Objective a: In the passage on perception manipulation below, set down everything from "The Regulatory Context" down to "manipulation is exposed." word for word.

-- start of Source text --

Borderline cases: Progress bars that show artificial fast progress to manage anxiety, then stall at 99%. Countdown timers that reset rather than expire. Social proof numbers that are technically accurate but selected to be maximally impressive.

Manipulative exploitation: False urgency indicators ("Only 2 left!" when inventory is not actually constrained). Fake loading bars that imply technical complexity for instant operations (some research suggests users trust results they had to "wait" for as more thorough). Dark patterns that use fear or social pressure to override user judgment.

The line between perception engineering and manipulation is roughly: are you helping users form accurate mental models, or are you exploiting cognitive biases to produce behaviors users would not endorse if they understood what was happening? Legitimate perception design shapes experience; manipulative design deceives users about reality.

The Regulatory Context

Regulators are increasingly attentive to perception manipulation in digital products. The EU's Digital Services Act (2022) and the FTC's dark patterns enforcement actions (2022-2024) have both addressed specific instances of manipulative perception engineering. The EU Consumer Rights Directive explicitly prohibits fake countdown timers and false scarcity signals. The FTC has pursued enforcement against subscription services that use deceptive framing to prevent cancellations.

The trend is clearly toward treating perception manipulation as a consumer protection issue, not merely an ethical preference. Product teams that build manipulative perception engineering into their products face increasing regulatory risk in addition to the reputational damage from user backlash when manipulation is exposed.

-- end of Source text --
-- start of Extracted information --

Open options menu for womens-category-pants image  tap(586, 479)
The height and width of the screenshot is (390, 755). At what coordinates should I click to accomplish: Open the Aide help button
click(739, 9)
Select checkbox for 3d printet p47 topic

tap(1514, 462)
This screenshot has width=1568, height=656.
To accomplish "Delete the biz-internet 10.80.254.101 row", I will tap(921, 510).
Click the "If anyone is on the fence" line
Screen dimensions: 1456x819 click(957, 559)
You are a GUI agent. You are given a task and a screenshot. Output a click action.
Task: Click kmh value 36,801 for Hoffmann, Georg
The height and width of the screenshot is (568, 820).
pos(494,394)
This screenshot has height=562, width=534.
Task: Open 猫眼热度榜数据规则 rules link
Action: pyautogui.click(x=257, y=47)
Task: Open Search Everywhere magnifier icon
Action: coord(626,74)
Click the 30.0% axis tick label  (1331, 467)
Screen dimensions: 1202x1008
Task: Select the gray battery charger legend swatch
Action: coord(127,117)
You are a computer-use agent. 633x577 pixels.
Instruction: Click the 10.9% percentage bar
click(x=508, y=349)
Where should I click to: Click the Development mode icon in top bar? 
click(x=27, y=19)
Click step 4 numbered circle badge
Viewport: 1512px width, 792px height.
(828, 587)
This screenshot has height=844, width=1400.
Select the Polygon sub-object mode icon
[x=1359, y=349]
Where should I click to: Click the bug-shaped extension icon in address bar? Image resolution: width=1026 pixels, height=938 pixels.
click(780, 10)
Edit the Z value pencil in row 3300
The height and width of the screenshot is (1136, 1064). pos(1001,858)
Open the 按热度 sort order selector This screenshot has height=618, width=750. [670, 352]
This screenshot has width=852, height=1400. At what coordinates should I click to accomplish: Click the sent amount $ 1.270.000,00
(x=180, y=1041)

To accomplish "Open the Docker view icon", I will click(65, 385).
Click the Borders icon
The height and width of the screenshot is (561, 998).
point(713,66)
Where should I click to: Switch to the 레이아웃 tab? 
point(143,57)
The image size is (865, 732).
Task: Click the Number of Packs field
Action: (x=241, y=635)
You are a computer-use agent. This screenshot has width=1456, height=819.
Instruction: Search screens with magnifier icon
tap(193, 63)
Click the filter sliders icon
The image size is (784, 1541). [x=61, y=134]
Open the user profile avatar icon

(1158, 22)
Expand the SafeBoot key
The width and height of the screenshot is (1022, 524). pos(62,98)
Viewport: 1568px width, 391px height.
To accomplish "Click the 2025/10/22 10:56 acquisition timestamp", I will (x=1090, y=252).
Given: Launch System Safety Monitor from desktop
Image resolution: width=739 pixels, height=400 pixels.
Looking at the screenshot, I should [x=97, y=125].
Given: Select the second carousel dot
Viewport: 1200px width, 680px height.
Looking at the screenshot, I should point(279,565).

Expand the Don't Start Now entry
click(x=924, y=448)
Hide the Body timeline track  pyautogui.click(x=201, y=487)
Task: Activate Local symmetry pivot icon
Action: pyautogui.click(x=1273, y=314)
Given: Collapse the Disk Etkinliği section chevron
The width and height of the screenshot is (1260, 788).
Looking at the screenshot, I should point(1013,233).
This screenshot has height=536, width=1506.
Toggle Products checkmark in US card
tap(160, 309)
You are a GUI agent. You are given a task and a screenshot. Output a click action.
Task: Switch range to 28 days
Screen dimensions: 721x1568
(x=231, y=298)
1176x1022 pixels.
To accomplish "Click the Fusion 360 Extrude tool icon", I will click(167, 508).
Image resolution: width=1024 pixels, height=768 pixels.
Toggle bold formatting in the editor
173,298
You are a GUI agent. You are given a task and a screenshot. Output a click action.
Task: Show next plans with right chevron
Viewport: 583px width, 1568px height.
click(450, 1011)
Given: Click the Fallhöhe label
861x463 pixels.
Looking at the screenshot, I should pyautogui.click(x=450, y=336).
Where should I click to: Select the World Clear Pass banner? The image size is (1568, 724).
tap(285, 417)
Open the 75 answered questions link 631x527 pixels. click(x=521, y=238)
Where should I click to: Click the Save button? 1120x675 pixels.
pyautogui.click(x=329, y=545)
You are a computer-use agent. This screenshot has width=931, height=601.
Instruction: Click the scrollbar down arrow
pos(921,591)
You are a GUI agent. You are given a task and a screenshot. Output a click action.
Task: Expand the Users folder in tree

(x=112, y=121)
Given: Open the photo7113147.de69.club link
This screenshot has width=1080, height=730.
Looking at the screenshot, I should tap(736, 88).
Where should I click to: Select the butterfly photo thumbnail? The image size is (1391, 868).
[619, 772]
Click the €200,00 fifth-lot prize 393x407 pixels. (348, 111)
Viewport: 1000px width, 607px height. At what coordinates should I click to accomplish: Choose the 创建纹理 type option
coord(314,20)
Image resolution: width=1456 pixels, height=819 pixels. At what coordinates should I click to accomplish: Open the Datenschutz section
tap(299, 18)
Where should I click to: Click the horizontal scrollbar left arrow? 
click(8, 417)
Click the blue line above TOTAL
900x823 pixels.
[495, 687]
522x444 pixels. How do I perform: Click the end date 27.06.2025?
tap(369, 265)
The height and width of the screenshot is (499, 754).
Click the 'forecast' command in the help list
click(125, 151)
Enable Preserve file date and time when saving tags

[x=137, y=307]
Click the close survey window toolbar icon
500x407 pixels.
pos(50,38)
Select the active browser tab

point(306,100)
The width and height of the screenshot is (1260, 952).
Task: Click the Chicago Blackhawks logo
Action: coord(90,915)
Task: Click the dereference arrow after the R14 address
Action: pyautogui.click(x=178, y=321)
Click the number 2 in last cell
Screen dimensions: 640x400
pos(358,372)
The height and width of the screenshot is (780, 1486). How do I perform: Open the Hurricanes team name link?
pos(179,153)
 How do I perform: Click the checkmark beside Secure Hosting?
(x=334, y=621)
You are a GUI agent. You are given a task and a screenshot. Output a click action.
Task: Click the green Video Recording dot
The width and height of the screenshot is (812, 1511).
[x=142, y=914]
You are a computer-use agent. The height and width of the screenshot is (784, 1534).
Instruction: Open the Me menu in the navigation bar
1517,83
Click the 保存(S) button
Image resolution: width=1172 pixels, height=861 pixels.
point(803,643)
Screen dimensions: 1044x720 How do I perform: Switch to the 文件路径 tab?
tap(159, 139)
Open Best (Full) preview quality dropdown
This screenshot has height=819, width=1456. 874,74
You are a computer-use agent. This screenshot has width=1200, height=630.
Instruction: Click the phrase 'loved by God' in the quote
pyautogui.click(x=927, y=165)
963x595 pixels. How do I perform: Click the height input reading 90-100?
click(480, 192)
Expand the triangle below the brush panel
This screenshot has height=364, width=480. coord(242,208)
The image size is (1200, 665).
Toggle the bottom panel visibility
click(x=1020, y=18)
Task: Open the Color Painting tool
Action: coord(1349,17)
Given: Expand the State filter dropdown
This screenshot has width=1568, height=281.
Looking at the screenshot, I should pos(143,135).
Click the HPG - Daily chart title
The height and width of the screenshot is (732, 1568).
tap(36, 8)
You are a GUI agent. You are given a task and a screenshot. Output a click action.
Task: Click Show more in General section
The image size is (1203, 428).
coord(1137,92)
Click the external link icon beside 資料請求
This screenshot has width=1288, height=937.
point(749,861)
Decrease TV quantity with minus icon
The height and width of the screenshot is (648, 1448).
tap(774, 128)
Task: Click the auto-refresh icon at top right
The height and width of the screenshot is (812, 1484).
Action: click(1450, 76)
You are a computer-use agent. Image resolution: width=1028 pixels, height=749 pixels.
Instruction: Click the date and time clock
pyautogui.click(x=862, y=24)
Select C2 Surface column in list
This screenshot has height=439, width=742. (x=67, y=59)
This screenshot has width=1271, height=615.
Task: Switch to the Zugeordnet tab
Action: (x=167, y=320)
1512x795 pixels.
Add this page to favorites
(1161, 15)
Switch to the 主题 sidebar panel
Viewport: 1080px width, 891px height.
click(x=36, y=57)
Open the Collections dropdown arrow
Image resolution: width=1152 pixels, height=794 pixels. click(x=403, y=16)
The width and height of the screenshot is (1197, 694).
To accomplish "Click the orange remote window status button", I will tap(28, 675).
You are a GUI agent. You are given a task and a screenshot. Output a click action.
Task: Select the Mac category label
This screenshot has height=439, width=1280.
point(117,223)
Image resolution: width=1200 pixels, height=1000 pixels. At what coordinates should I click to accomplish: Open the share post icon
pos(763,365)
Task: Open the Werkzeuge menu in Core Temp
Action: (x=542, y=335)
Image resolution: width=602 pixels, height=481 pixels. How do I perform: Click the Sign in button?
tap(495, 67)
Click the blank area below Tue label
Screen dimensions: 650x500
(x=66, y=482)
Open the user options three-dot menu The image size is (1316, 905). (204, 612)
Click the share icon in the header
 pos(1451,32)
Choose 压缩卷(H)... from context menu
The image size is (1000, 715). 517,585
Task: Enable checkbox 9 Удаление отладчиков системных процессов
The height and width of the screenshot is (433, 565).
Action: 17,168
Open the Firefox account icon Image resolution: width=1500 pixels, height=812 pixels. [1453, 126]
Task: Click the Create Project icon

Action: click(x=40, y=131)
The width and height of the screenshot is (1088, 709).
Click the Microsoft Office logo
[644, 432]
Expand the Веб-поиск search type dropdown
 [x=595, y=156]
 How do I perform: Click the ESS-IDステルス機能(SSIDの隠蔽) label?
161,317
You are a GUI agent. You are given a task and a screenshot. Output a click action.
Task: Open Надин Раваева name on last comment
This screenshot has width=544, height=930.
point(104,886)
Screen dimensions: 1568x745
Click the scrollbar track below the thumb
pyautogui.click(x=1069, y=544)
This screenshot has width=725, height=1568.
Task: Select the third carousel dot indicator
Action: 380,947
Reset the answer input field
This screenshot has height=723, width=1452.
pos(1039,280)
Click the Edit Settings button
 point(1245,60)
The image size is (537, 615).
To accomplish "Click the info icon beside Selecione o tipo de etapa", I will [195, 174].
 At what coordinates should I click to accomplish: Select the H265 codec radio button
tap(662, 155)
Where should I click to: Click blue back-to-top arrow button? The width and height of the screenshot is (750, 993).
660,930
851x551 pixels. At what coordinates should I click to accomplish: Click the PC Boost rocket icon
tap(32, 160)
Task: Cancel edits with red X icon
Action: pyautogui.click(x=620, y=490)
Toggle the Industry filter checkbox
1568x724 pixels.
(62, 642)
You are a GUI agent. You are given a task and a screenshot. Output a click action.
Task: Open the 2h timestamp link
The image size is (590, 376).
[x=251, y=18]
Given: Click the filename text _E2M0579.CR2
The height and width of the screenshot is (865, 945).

-- end of Extracted information --

Objective b: Rewrite as a numbered list everything in the records from the line containing "Given: Open the photo7113147.de69.club link" down to the line containing "coord(314,20)", omitting blank lines.

Task response a:
The Regulatory Context

Regulators are increasingly attentive to perception manipulation in digital products. The EU's Digital Services Act (2022) and the FTC's dark patterns enforcement actions (2022-2024) have both addressed specific instances of manipulative perception engineering. The EU Consumer Rights Directive explicitly prohibits fake countdown timers and false scarcity signals. The FTC has pursued enforcement against subscription services that use deceptive framing to prevent cancellations.

The trend is clearly toward treating perception manipulation as a consumer protection issue, not merely an ethical preference. Product teams that build manipulative perception engineering into their products face increasing regulatory risk in addition to the reputational damage from user backlash when manipulation is exposed.

Task response b:
1. Given: Open the photo7113147.de69.club link
2. This screenshot has width=1080, height=730.
3. Looking at the screenshot, I should tap(736, 88).
4. Where should I click to: Select the butterfly photo thumbnail? The image size is (1391, 868).
5. [619, 772]
6. Click the €200,00 fifth-lot prize 393x407 pixels. (348, 111)
7. Viewport: 1000px width, 607px height. At what coordinates should I click to accomplish: Choose the 创建纹理 type option
8. coord(314,20)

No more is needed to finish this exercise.